For some money managers, zero-coupon bonds are good instruments to buy as long as interest rates are falling and you need to lengthen duration.
Jeremy Ragus, portfolio manager with Scudder Kemper Investments, sees these securities more as an opportunistic trading vehicle. And the current market characteristics - narrow spreads and stable-to-flat interest rates - are not the best of conditions.
"The spreads have narrowed, they've disappeared," said Ragus, who runs the tax-exempt department at Scudder Kemper. "We used to buy them when there was a certain spread off of comparable insured bonds, and then sell them when they got narrow. But (spreads) narrowed in and stayed narrow."

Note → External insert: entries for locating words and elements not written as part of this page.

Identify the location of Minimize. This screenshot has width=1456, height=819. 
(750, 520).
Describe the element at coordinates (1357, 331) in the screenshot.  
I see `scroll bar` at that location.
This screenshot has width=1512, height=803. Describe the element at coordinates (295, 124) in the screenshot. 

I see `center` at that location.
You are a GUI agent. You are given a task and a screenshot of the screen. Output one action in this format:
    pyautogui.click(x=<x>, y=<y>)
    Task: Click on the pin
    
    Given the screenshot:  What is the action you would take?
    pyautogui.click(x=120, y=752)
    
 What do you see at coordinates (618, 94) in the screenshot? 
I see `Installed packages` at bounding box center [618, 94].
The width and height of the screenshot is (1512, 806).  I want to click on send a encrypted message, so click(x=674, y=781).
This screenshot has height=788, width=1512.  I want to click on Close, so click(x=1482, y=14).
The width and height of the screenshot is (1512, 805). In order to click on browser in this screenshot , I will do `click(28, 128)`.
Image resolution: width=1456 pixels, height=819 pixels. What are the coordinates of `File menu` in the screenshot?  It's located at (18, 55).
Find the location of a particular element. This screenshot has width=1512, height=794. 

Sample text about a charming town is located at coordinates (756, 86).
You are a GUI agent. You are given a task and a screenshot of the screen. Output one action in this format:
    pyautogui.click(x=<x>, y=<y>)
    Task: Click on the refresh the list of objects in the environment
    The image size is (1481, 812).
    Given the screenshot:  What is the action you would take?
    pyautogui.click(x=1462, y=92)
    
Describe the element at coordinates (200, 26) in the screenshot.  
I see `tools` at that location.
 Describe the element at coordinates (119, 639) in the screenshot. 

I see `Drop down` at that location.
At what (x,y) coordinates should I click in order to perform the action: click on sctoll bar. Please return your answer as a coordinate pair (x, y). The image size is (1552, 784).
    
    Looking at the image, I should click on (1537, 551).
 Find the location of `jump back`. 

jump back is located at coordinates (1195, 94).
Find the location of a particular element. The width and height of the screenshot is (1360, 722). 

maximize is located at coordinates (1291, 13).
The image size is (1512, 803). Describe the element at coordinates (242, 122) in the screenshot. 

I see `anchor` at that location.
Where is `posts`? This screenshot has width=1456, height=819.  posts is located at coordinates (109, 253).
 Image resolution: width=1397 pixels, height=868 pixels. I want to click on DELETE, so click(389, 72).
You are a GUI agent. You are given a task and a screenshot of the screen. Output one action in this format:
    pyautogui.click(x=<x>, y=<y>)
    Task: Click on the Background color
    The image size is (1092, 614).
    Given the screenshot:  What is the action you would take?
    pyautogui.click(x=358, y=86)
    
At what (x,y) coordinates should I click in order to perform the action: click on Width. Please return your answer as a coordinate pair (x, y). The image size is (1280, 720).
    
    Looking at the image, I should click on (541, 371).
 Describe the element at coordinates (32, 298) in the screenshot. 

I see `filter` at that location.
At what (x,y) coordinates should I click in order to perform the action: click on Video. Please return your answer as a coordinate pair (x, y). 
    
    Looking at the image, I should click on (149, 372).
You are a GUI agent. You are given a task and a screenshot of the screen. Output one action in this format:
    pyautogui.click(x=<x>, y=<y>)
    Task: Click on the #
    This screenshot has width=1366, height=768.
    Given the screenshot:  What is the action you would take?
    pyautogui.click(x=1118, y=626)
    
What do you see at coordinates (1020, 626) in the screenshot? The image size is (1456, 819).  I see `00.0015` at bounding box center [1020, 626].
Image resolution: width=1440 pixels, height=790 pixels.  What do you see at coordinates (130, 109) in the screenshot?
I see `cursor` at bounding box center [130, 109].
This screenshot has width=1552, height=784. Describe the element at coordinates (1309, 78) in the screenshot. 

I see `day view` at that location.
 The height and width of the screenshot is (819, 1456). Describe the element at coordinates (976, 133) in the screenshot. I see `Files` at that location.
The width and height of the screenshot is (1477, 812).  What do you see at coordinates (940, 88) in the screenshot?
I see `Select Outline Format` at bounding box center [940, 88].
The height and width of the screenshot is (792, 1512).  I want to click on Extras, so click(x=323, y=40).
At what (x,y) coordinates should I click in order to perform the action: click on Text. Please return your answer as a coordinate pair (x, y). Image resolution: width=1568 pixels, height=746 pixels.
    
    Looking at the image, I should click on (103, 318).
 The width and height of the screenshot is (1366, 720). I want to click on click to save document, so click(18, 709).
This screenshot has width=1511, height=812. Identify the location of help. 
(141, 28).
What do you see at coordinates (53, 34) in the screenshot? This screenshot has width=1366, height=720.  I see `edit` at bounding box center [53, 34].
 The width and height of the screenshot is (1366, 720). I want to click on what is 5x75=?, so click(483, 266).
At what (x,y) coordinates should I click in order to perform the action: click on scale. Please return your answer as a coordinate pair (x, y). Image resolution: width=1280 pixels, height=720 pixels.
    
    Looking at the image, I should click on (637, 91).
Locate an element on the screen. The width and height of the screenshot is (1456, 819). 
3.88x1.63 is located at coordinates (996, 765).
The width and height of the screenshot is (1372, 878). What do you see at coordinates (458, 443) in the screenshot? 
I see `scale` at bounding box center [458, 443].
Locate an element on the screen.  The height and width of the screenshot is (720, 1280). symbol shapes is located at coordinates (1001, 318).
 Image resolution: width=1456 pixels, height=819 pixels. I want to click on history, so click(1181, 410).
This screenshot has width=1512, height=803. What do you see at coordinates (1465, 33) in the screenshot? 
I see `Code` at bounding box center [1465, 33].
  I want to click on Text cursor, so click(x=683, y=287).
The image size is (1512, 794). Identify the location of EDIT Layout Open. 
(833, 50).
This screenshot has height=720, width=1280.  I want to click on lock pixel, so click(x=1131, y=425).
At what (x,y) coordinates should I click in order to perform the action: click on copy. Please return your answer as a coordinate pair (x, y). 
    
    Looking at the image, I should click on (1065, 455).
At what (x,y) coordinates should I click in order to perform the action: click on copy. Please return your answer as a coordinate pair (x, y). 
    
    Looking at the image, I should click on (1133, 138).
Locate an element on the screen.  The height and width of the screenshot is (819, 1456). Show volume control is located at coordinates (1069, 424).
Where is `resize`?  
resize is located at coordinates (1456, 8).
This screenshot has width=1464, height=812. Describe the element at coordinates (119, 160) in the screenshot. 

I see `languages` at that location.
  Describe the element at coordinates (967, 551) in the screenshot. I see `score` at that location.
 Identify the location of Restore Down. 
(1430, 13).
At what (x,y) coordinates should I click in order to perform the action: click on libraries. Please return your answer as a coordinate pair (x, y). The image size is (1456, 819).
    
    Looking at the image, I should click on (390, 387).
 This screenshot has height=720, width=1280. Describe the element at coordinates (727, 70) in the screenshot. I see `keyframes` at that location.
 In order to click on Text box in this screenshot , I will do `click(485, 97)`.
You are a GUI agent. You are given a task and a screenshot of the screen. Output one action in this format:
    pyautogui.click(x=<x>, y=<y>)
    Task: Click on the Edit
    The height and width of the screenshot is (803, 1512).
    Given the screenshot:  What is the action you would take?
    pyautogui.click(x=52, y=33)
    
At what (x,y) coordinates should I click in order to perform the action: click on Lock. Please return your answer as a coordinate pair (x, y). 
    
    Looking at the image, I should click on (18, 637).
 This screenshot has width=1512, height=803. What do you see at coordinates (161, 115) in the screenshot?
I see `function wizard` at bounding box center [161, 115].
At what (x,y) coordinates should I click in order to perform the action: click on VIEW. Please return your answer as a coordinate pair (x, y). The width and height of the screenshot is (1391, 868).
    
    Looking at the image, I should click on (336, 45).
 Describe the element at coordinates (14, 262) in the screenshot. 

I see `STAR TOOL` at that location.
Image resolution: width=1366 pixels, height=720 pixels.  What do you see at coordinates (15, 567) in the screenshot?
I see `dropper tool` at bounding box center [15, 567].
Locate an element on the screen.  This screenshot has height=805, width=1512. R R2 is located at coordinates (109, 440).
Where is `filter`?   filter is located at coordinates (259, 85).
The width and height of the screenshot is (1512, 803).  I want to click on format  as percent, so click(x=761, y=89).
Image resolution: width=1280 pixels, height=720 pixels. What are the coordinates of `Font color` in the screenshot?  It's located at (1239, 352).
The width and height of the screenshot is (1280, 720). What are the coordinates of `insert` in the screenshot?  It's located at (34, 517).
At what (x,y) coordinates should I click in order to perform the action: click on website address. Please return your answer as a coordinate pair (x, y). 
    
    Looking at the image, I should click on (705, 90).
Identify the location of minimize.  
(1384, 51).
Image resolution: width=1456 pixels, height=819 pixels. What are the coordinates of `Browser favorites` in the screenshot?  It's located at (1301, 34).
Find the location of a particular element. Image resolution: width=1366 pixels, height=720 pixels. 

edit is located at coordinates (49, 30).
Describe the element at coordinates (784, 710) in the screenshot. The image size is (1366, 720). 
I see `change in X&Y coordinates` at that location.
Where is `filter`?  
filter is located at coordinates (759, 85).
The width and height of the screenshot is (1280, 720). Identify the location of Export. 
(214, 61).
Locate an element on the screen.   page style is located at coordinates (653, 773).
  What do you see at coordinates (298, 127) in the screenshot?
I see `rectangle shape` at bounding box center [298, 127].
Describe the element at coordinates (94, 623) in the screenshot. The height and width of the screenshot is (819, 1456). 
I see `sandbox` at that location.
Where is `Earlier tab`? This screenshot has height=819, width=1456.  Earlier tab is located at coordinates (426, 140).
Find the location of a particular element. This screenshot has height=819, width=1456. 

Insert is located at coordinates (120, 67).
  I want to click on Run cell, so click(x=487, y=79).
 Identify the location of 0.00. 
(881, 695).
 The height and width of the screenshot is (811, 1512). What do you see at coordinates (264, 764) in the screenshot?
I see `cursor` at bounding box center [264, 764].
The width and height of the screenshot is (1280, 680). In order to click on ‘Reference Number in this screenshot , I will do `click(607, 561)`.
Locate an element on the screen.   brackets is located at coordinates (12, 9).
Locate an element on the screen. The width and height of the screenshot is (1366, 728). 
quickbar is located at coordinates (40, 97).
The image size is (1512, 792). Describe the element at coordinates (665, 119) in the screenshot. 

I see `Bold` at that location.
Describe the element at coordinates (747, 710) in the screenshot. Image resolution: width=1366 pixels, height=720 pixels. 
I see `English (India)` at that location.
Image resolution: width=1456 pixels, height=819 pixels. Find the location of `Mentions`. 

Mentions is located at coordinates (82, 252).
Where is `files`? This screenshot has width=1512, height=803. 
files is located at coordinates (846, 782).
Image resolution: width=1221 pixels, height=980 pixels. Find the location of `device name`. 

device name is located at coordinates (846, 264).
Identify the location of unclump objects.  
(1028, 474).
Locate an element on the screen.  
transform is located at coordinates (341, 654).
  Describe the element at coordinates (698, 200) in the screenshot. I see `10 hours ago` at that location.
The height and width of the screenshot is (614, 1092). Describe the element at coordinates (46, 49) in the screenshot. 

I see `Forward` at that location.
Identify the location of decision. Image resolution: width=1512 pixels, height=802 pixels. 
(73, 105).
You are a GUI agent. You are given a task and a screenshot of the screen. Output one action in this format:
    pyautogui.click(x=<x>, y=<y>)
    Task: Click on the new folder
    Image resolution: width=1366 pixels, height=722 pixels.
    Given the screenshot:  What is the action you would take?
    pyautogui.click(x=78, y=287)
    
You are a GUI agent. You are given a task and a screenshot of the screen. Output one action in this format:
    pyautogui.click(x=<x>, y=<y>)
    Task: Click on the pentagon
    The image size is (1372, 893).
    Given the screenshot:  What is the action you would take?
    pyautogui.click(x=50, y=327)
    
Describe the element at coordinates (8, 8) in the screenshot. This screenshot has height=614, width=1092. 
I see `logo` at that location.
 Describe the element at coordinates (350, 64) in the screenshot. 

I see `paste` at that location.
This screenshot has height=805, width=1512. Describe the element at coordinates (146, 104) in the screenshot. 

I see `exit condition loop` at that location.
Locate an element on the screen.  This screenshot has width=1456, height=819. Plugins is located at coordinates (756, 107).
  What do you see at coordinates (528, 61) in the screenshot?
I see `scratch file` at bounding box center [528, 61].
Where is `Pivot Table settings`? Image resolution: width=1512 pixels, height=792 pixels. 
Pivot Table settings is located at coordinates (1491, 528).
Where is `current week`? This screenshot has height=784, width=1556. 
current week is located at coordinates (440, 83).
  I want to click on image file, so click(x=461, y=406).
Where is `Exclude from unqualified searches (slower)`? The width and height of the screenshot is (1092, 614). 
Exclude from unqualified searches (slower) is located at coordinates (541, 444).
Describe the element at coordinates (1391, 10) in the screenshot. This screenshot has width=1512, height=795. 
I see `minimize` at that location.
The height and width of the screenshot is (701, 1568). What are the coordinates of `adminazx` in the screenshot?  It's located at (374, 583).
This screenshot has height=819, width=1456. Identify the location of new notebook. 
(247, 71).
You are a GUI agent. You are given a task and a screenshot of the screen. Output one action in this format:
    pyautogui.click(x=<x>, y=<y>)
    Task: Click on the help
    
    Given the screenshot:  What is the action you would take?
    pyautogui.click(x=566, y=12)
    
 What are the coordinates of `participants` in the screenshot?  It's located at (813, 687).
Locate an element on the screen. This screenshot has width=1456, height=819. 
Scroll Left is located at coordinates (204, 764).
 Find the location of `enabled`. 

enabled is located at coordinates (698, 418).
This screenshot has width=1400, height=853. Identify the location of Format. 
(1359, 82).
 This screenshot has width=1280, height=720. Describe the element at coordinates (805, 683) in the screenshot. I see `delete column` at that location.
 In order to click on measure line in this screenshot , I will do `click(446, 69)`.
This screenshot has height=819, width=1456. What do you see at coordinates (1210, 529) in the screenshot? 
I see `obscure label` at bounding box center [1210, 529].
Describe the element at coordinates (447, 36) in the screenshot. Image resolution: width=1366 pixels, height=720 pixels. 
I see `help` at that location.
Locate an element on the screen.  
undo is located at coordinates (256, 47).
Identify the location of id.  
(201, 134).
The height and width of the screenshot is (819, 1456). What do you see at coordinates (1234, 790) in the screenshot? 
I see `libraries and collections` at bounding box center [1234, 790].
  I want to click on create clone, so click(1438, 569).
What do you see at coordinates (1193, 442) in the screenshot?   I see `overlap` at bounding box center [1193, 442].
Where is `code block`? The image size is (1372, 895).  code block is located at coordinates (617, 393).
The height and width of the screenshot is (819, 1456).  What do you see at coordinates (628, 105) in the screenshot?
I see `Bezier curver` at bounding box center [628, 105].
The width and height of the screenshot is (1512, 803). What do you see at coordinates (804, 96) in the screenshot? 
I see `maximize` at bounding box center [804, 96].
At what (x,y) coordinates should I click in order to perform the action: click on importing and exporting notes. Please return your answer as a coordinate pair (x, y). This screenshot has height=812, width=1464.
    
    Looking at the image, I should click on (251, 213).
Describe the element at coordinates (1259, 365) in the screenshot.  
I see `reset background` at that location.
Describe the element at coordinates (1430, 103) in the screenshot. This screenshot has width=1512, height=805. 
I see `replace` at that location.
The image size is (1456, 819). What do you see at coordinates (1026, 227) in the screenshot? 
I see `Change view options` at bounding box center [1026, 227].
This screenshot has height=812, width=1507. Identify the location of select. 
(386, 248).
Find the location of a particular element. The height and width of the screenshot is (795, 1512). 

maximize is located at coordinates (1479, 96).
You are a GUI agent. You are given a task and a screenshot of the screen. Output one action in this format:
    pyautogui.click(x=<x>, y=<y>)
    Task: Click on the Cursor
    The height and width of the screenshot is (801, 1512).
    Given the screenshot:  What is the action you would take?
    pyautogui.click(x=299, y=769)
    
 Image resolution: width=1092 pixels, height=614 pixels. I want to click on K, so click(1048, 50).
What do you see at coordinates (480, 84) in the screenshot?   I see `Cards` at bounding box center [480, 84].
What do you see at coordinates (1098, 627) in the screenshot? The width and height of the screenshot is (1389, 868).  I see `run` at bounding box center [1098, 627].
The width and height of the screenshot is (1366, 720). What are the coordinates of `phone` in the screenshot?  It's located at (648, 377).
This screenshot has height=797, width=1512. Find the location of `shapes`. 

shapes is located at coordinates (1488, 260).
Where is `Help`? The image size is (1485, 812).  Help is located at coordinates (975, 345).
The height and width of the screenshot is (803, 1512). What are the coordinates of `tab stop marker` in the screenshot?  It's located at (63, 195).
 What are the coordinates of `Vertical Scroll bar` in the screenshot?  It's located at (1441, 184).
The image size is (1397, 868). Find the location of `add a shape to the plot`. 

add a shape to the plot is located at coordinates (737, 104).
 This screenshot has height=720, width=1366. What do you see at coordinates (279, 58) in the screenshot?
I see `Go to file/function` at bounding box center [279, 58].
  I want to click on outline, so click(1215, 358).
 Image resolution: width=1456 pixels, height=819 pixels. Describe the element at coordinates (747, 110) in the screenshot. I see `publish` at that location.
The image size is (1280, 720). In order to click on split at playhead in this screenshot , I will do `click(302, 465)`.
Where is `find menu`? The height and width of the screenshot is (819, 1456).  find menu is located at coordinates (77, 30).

Ragus is less sanguine about the value of zero-coupon bonds because of his more cautious long-term outlook for the fixed-income market in general and on municipals in particular. He sees interest rates fairly stable, and anticipates both tax-exempt issuance and demand for new offerings will be tempered this year.
"When you really get bullish, you buy zeros," he said. "Right now, I'm sort of in a neutral stance."
Like other fund managers, Ragus said he uses zeros on a "relative-value basis," only buying them if they are cheap to current coupon bonds.
At that time, "they're worth buying, because then they narrow to coupon bonds, and you can get some outperformance out of them," he said. "They're a very efficient way to buy duration when you want to extend, and you sell them when you want to shorten duration."
He also noted that zero-coupons were not suitable for all institutional investors, such as those who are focused more on distributable yield, since zeros do not have current coupons.
Ragus would not comment on the current and former positions of Scudder Kemper's zero-coupon bonds, citing company policy.